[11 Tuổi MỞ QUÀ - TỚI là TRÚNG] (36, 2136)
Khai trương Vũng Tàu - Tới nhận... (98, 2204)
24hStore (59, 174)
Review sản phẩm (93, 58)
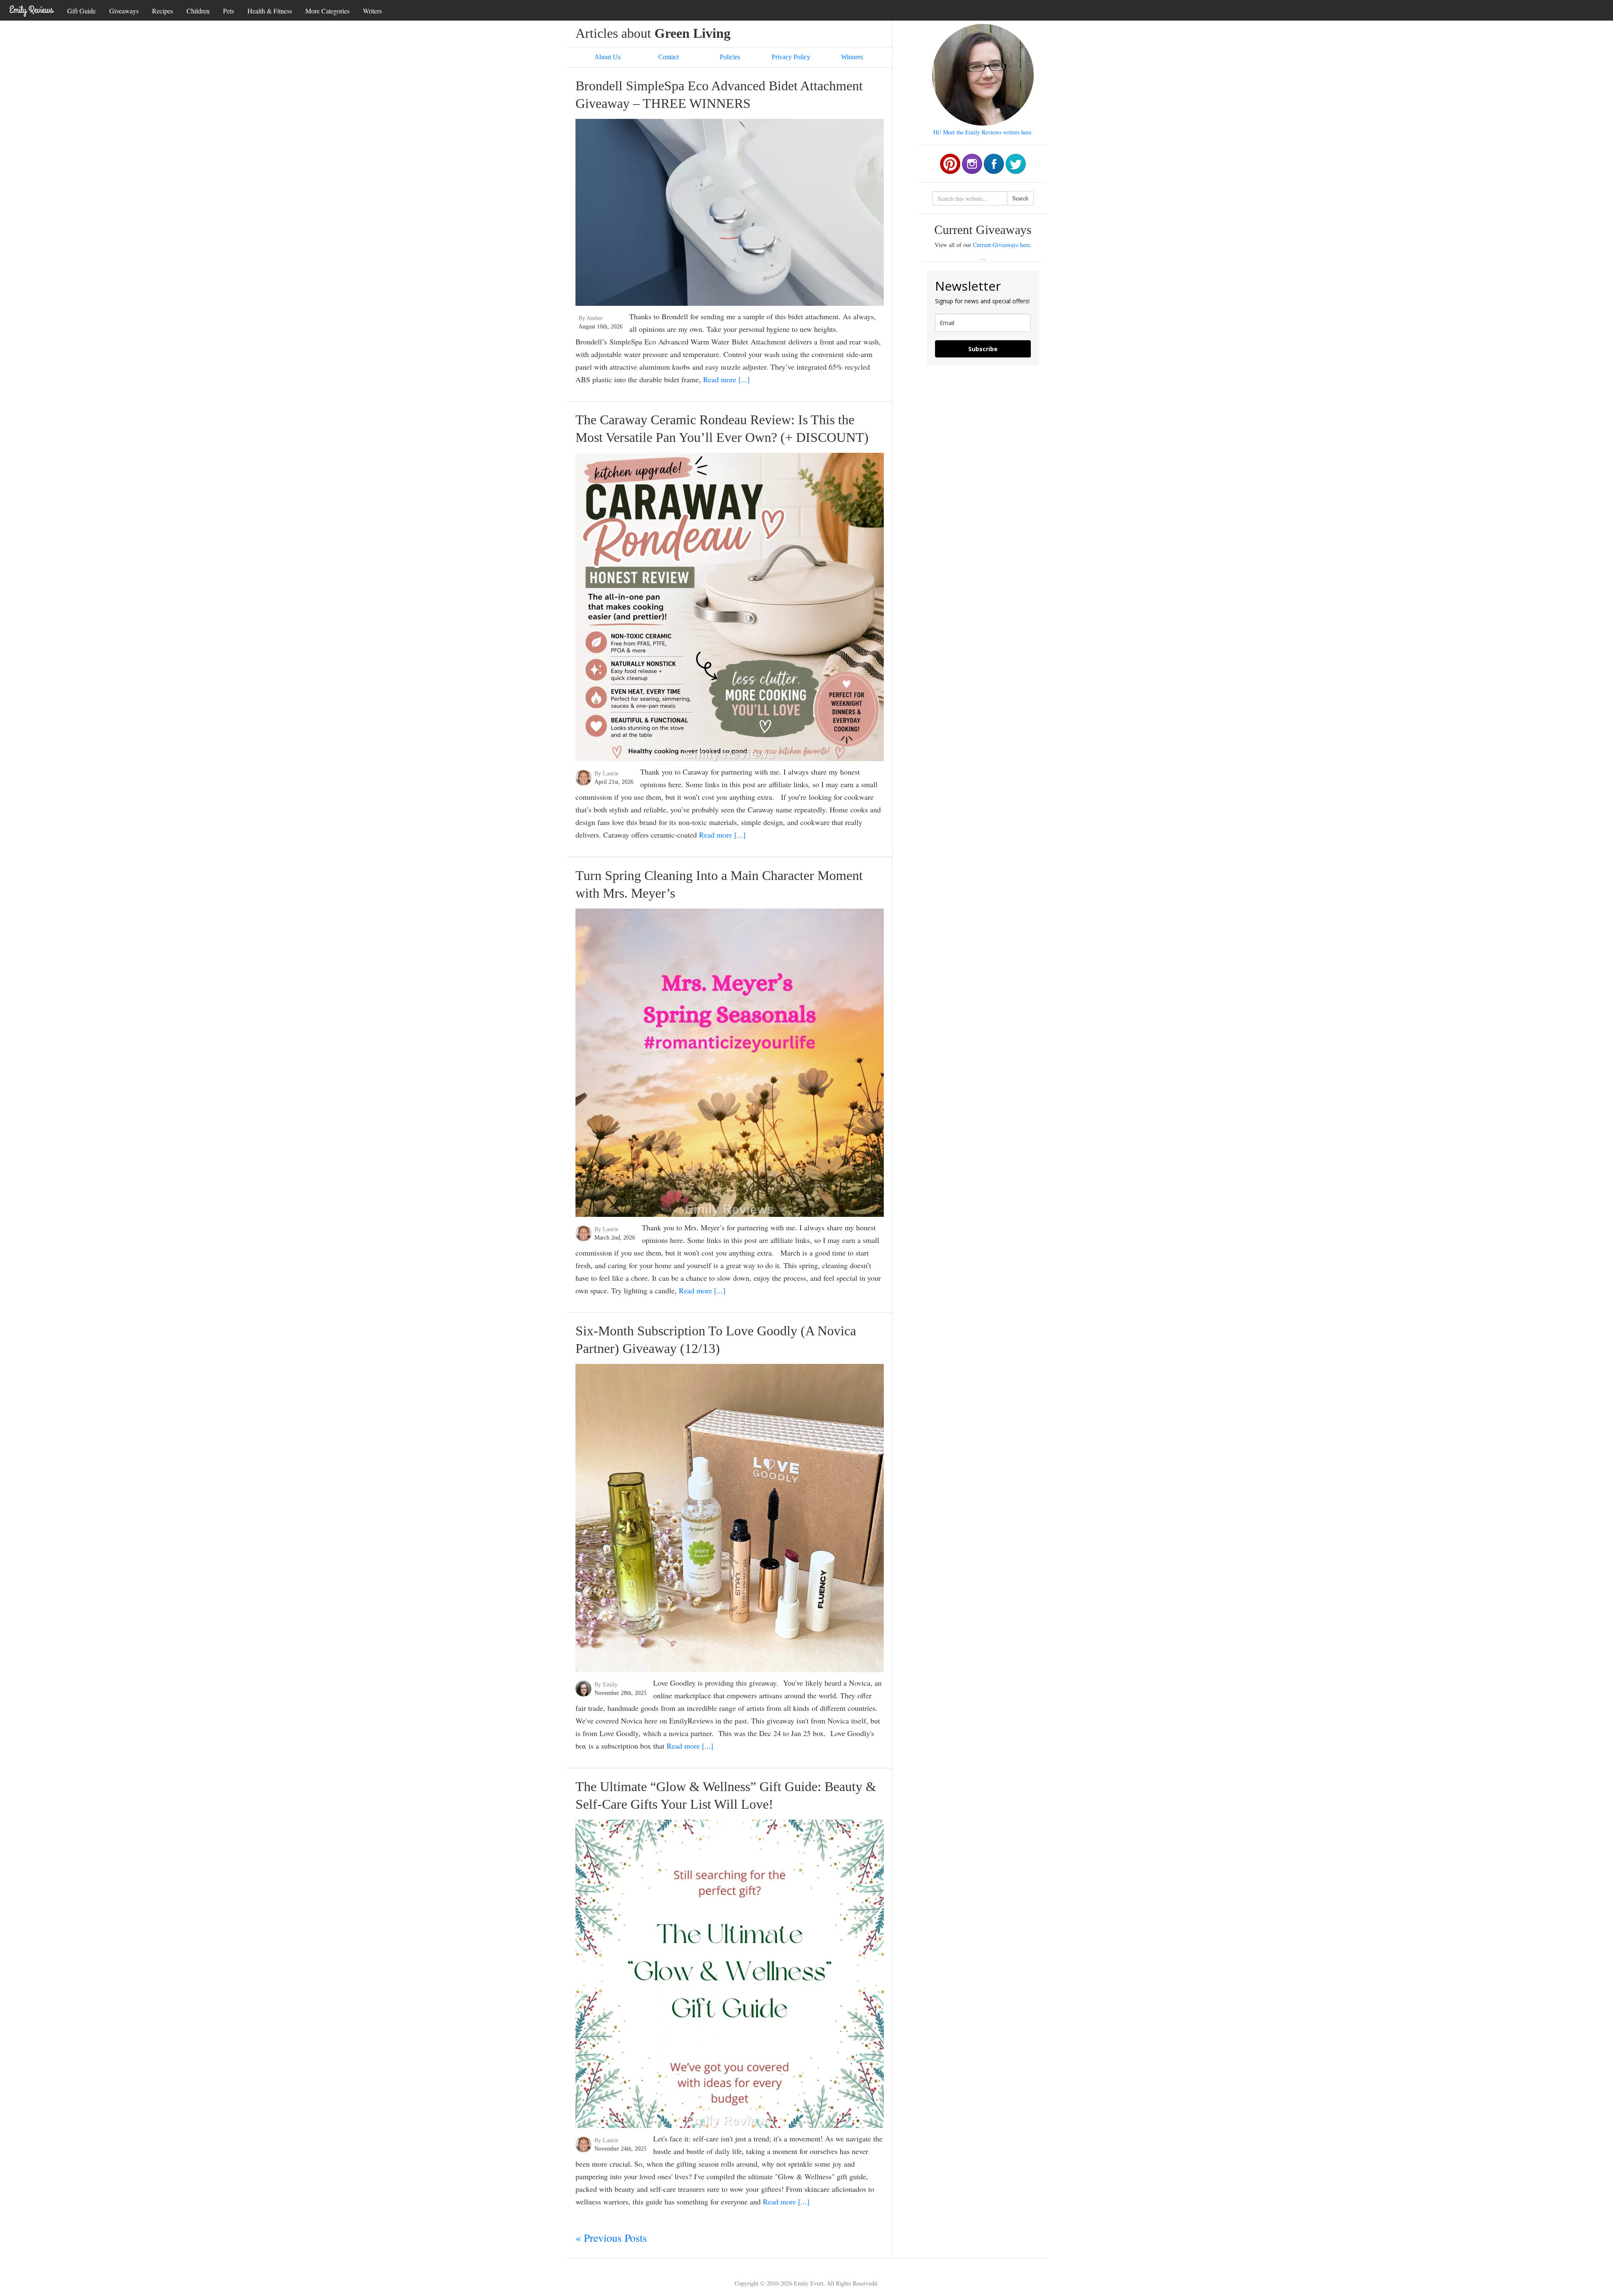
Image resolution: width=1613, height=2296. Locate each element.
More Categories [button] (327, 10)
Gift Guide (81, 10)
--
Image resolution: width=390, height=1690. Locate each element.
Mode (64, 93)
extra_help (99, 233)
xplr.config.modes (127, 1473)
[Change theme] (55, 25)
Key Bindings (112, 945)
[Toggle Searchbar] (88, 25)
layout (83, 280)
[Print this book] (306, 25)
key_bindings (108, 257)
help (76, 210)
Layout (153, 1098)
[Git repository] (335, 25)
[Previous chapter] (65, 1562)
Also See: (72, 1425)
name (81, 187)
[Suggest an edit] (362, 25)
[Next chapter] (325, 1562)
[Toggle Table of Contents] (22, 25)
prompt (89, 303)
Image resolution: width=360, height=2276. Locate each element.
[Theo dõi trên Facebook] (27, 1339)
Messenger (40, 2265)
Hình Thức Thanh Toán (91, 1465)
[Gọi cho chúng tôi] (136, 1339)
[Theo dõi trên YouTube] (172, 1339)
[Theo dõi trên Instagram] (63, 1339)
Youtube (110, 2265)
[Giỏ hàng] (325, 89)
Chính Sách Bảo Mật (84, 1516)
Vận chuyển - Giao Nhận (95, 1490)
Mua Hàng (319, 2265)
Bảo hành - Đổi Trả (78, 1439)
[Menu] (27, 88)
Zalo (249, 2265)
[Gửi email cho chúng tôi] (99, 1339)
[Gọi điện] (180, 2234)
---
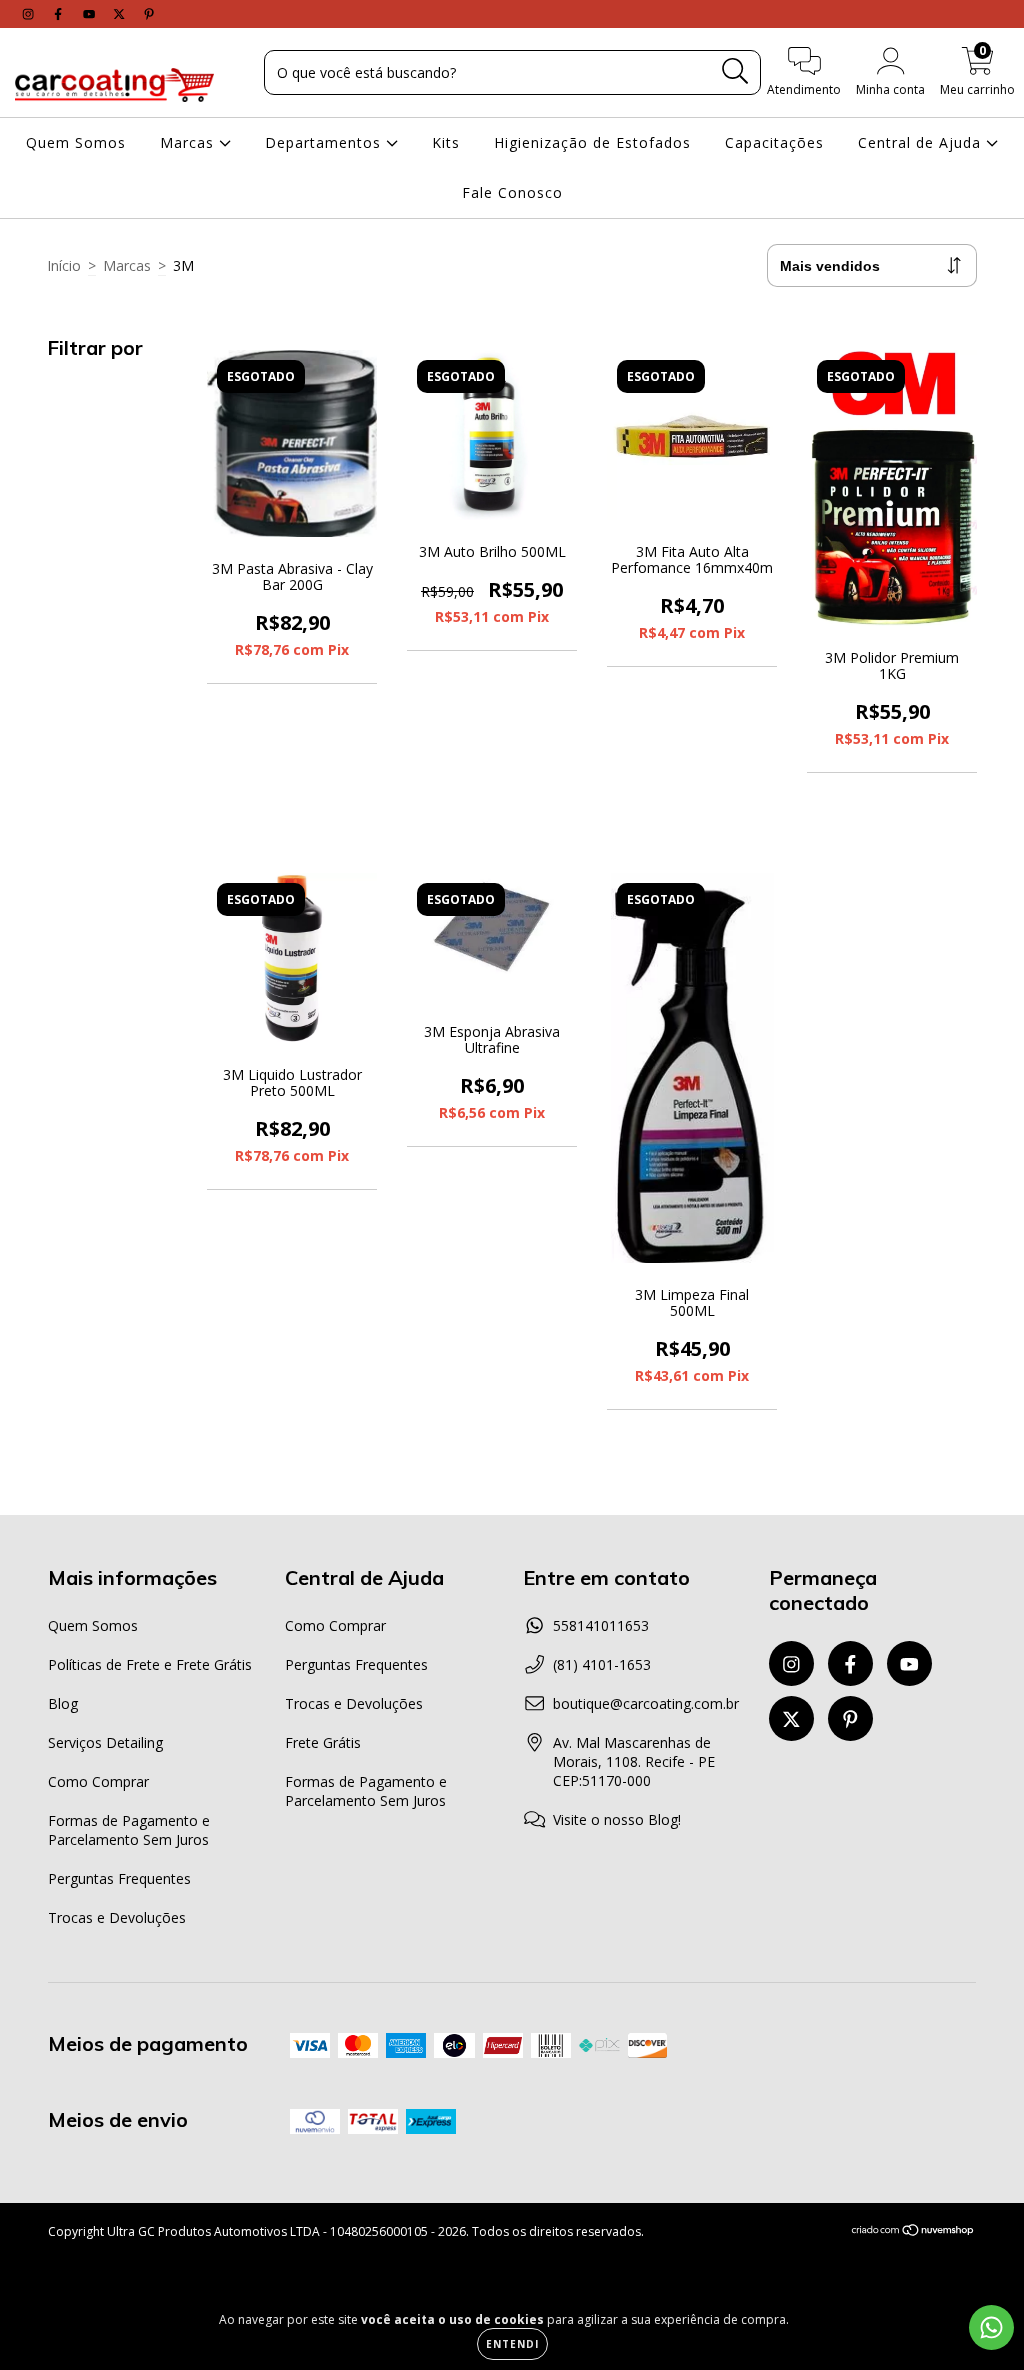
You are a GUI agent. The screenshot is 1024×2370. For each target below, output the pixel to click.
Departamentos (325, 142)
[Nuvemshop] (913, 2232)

**WHAT THE EXERCISE ASKS**
Both the line above containing "[11 Tuổi MỞ QUÀ - TỚI là TRÚNG] (36, 2136)" and the line containing "Gift Guide (81, 10)" belong in the copy, along with every line between them; print these exactly and omit the pictures.

**TASK OUTPUT**
[11 Tuổi MỞ QUÀ - TỚI là TRÚNG] (36, 2136)
Khai trương Vũng Tàu - Tới nhận... (98, 2204)
24hStore (59, 174)
Review sản phẩm (93, 58)
Image resolution: width=1613, height=2296. Locate each element.
More Categories [button] (327, 10)
Gift Guide (81, 10)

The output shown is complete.